Of the Stepper gear is a typical gait change as a result of paralysis of the foot lifters. This compensatory movement process can be caused by many diseases and injuries.
The stepper gait is a typical gait change as a result of paralysis of the foot lifters.
The stepper gait occurs when the foot lifters (dorsal extensors) fail due to neurological disease or lesions. A gait change occurs, which is characterized by a compensation mechanism with which the lack of function of the paralyzed muscles is compensated.
If the foot lifters are no longer supplied, the foot can no longer be lifted while walking, it then hangs down limply and the toes drag over the ground in the swing leg phase. To avoid this process, the affected people raise their legs so that their toes are floating in the air. The increased lifting occurs mainly through increased hip flexion.
The second aspect that characterizes this change in gait pattern can be observed when putting on the feet and can also be heard with the appropriate footwear. The standing leg phase cannot be initiated with the heel touchdown as usual. Rather, the front part of the foot, sometimes the entire sole of the foot, splashes on the floor.
Usually the term stepper gait is only used when both legs are affected. However, a unilateral failure triggers the same changes unilaterally.
The stepper gait is a protective mechanism designed to reduce the risk of falling while walking, especially if the motor failures are accompanied by sensitive disorders. In some diseases that cause the flaccid paralysis of the foot lifters, surface and depth sensitivity can also be affected. In both cases, little or no information about the conditions on the foot is sent from the receptors to the central nervous system. The sick do not feel that the foot is dragging across the floor and they receive no information about the position of the foot in the joints and in the space.

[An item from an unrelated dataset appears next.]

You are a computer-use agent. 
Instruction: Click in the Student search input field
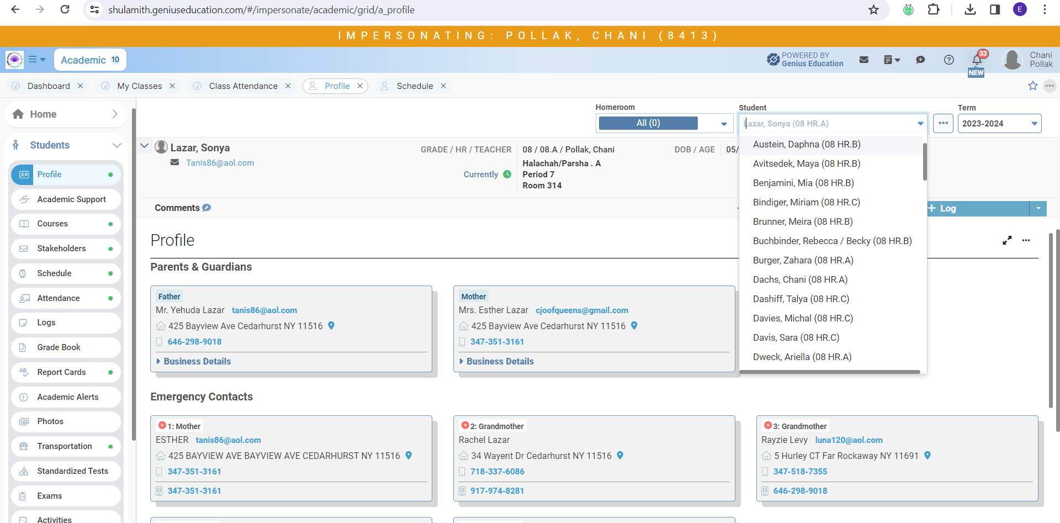[828, 124]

Especially in the initial phase, when other senses, especially the visual sense, have not yet taken over the compensatory orientation, the risk of falling is very high as a result of the sensory and motor deficits. Raising the legs reduces the chance of the foot getting stuck while walking and reduces the worry of falling.
The gait modification also has the purpose of ensuring that the sequence of movements can be completed as smoothly and quickly as possible under the given circumstances. If one foot is pulled across the ground with the toes in every swing leg phase, this impedes the flow of the gait and the gait speed enormously and the effort increases. However, as a rule, the normal walking speed is no longer achieved, due to the changed motor processes and because the movements are carried out with significantly more care. The automatic gear is disturbed.
Another aspect that also plays a role in the pronounced lifting of the leg is the uncomfortable feeling that arises when the shoe is pulled across the floor and damaged.
The possibilities of compensation through the stepper walk reach their limits when walking uphill or upstairs. The height that has to be overcome with these demands already requires increased hip flexion, which is almost completely exhausted on steep terrain even with normal function of the foot lifter.
The failure of the foot lifters can have various causes. Pressure damage to the common fibular nerve, which is a branch of the sciatic nerve and supplies the dorsal extensors, often occurs when a cast that is too tight is applied to the lower leg. The impairment is often noticed too late, so that the nerve is irreversibly damaged and the motor impairment cannot be reversed. External violence or errors in leg operations can also damage the nerve structures and cause temporary or permanent paralysis of the muscles supplied. The consequences of the damage described are purely motor-driven and usually only affect one side, so that half a stepping step is created.
Polyneuropathy is a disease caused by diabetes, excessive alcohol consumption, drug abuse, or other factors. It attacks both the motor and the sensitive branches of nerves and destroys the protective insulating layer. As a result, the impulses to the muscles and the information from the receptors to the spinal cord are partially or completely lost. The disease often affects the foot and its surroundings and, due to the gradual failure of the foot muscles and sensitivity, causes increasing gait uncertainty, which can be compensated for for a while by a moderate stepping gait.
Poliomyelitis, which in Europe is mostly only seen in older people, can also affect the foot lifters. It is an inflammatory disease caused by the poliovirus. This can have consequences for the central nervous system, but also for the second motor neuron (the rapid nerve conduction that transports the movement impulses from the spinal cord to the muscles).
A failure of certain branches leads to bilateral paralysis of the foot muscles and thus also the foot lifter.
Rare muscle diseases, such as genetically caused neural muscle atrophy or myotonic dystrophy, also affect the foot lifts and usually lead gradually to muscle atrophy, which affects the gait pattern. It is precisely with these diseases that the double-sided stepping step occurs.